Compilation book in Catholicism

In the Roman Catholic Church, plenarium or plenarius (liber) (plural, plenaria) refers to any complete book of formulas and texts that contains all matters pertaining to one subject, which might otherwise be scattered in several books. The word is from the Latin, complete. Thus, the word appears in a work about the life of Robert Aldrich, Bishop of Carlisle, in reference to what seems to be a book of church rents.

==Examples==
The entire office, or series of prayers and psalms said (or chanted) in the Roman Catholic Church — Vespers, Matins, Lauds and Mass — is called plenarium.

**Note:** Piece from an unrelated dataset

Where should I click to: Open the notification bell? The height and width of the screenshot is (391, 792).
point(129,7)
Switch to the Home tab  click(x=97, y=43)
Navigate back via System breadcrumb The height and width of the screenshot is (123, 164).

A complete copy of the four Gospel Books was called an evangeliarium plenarium (as distinct from an evangeliary or evangeliarium, a kind of Lectionary, which contains only pericopes or selections). Under this heading is classed the Book of Gospels at Lichfield Cathedral and the Book of Gospels given by Athelstan to Christ Church in Canterbury, now in the library of Lambeth Palace.

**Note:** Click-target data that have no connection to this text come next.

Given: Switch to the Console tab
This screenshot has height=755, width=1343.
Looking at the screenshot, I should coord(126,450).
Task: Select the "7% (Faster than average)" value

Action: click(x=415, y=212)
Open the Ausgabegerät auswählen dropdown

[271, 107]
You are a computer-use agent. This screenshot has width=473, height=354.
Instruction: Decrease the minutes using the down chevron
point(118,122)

Some plenaria included all the writings of the New Testament, others those parts of the scriptures that were commonly read in the Mass and bore the name Lectionarium Plenarium.

In monasteries, the use of several books for each service created no great problem; but priests who did not make the Benedictine religious profession of "stability, conversion of manners and obedience" and who travelled from place to place on their missionary duties, found it best to carry a single book with them, and the complete missal or Missale Plenarium came into use among them, especially after the foundation of the mendicant orders. Early vestiges of that missal date to the ninth century, and by the eleventh or twelfth century the Missale Plenarium was widespread. It contained all necessary prayers for the celebration of the Mass, which until then had to be taken from different books — the Sacramentary, Lectionary, Evangelistary, Antiphonary, and Gradual.

In Germany, plenarium denoted a popular book that gave the German translation of the Epistles and Gospels for the Sundays and festivals of the entire liturgical year, together with a short exposition and instruction. Later editions added the Introit, Gradual, and other parts of the Mass.

The last book of the kind bearing the title plenarium was printed in 1522 at Basel.